TO DO
Your task is to copy each line in the listing that includes the word "agent".

DATA RECORDS
+--
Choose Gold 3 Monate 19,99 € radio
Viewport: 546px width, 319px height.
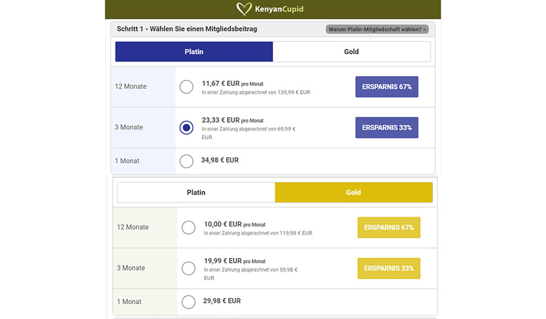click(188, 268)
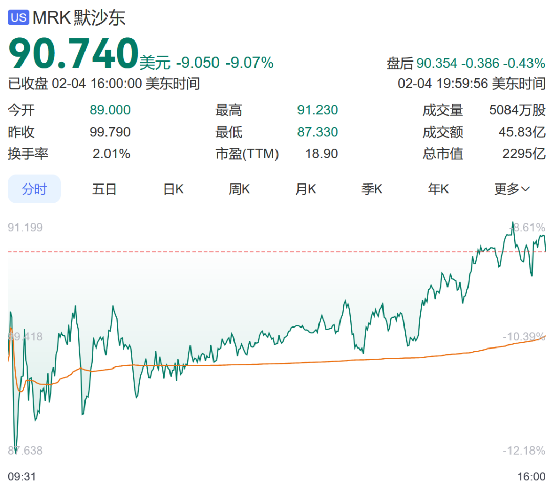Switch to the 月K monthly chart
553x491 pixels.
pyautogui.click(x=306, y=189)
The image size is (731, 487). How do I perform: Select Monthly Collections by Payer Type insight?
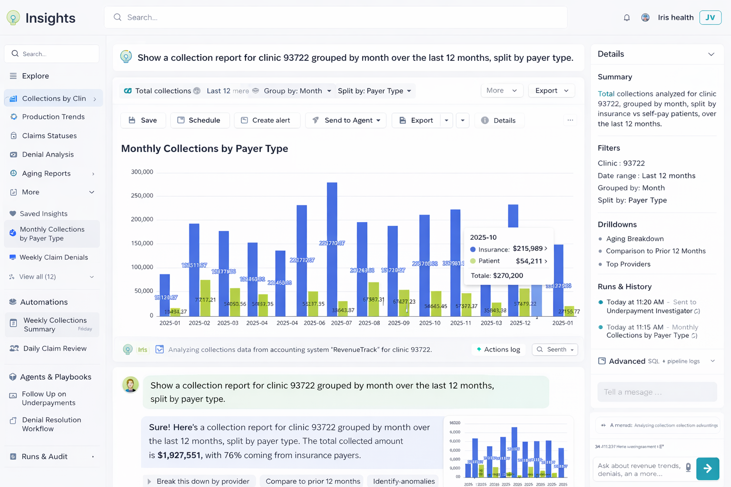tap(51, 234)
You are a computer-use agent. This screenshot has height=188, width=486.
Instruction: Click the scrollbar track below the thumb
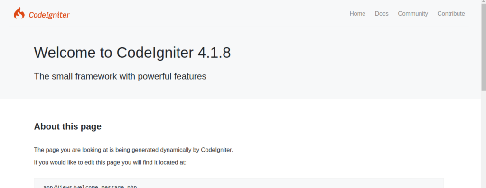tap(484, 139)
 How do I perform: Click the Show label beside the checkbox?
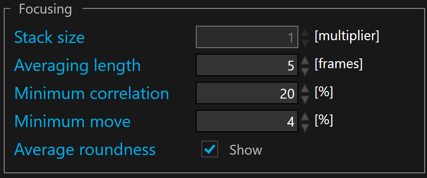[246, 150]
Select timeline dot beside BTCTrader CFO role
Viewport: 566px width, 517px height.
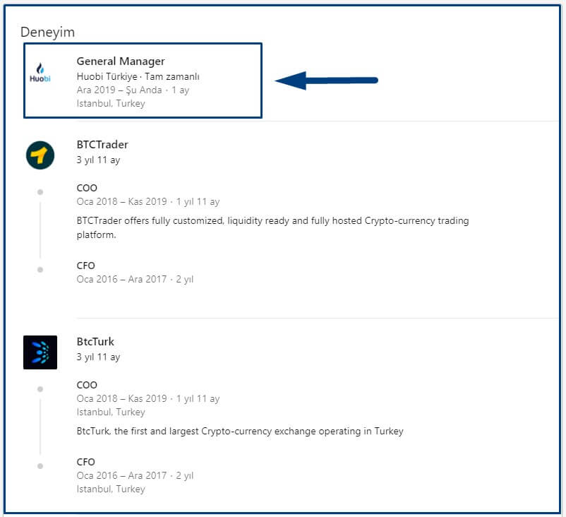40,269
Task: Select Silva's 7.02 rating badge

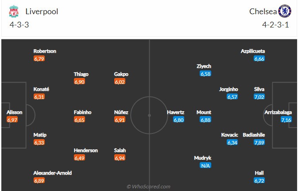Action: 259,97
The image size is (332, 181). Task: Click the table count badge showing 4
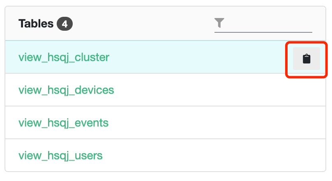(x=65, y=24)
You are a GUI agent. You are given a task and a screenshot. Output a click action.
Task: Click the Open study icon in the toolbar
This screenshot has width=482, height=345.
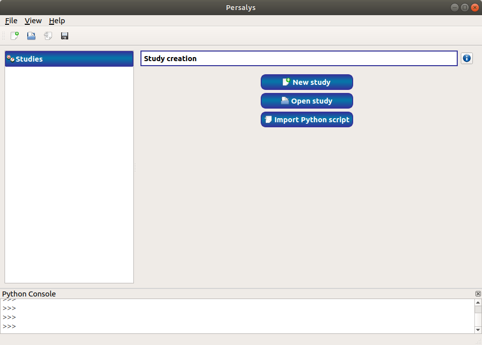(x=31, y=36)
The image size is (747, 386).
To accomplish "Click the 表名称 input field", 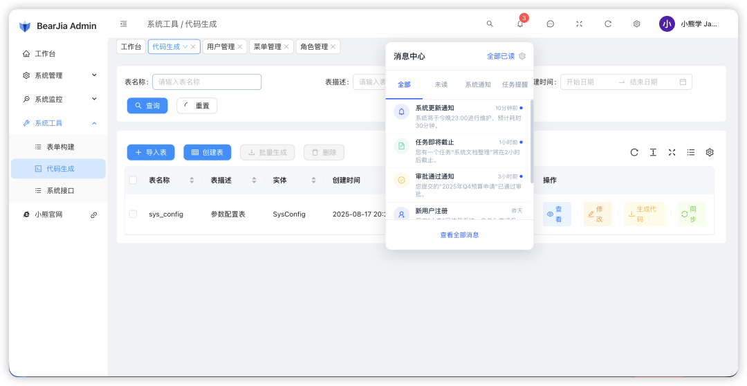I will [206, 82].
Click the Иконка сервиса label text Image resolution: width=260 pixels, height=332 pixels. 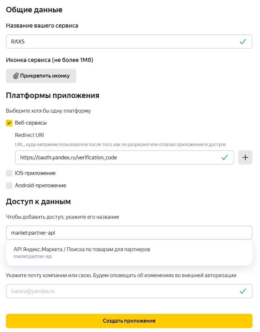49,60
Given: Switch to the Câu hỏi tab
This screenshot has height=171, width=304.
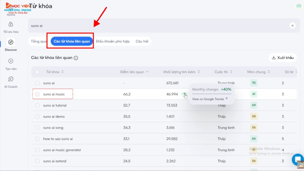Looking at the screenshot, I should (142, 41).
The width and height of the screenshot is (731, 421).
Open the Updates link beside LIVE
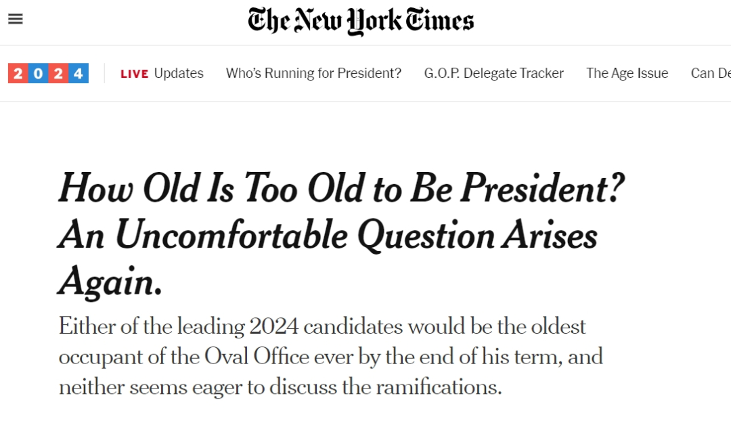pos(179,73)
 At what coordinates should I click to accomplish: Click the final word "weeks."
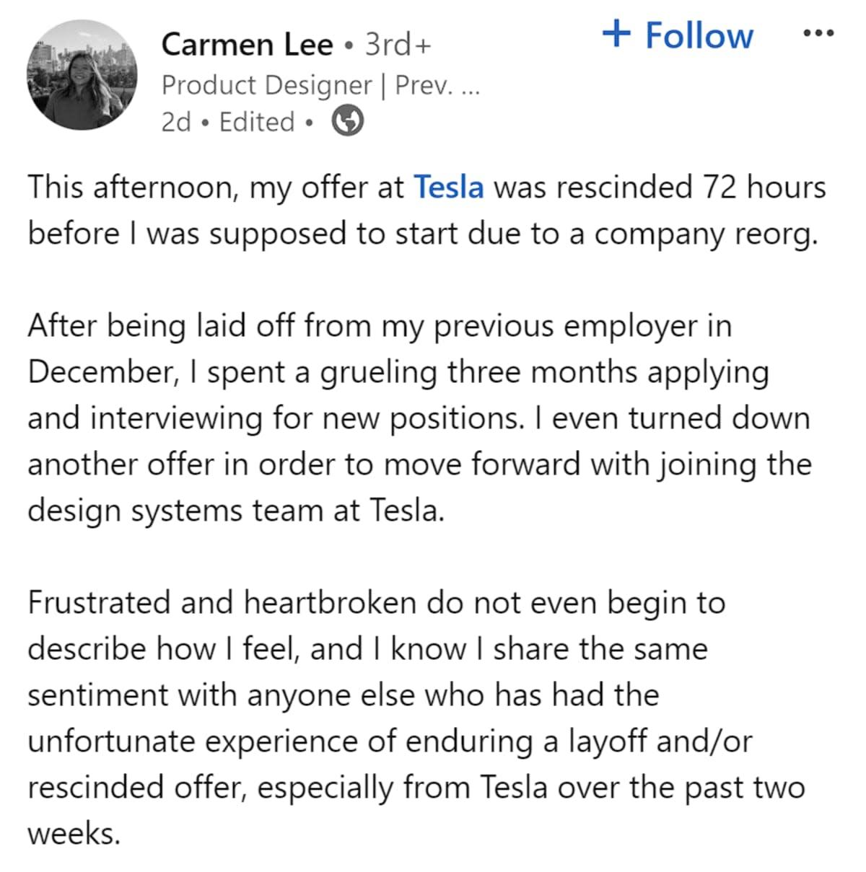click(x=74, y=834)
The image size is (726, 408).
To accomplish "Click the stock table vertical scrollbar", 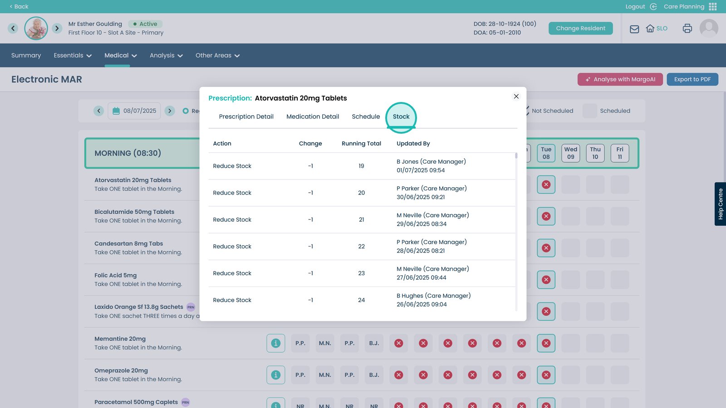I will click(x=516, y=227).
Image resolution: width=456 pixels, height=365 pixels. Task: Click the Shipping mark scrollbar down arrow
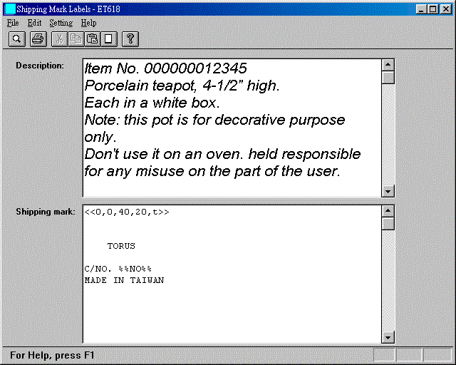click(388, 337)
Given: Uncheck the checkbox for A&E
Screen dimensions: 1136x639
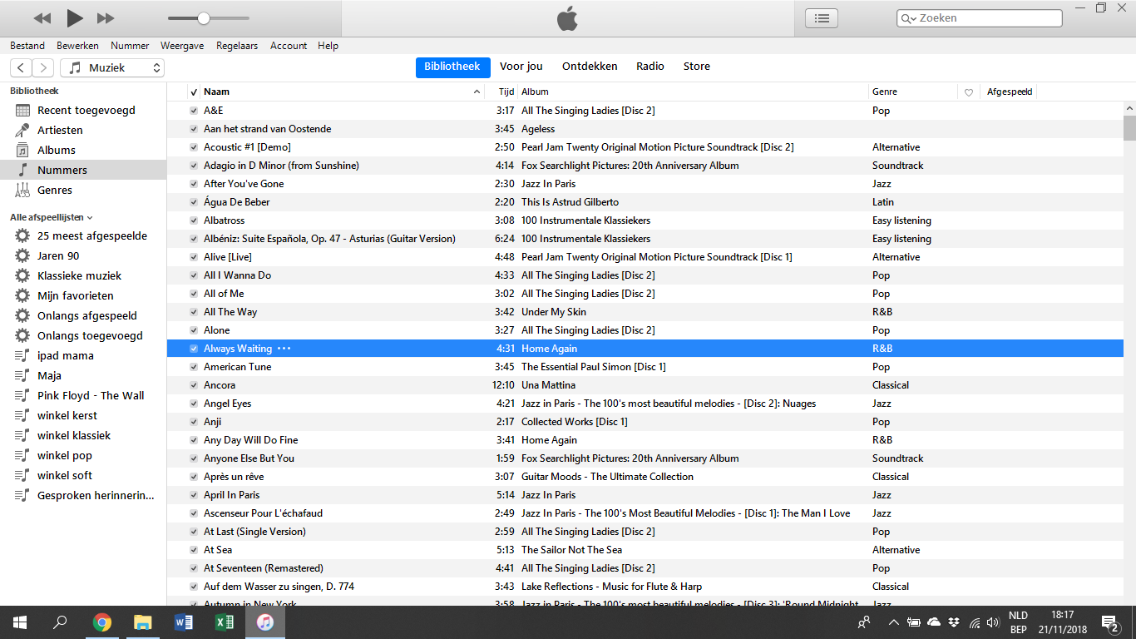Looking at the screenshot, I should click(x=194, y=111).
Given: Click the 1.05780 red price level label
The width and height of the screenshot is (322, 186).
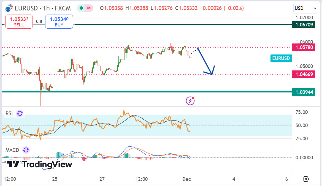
+--
OUTPUT
You are a computer-use agent. This screenshot has height=188, width=486.
You are a GUI agent. You are given a task and a screenshot. Output a click action.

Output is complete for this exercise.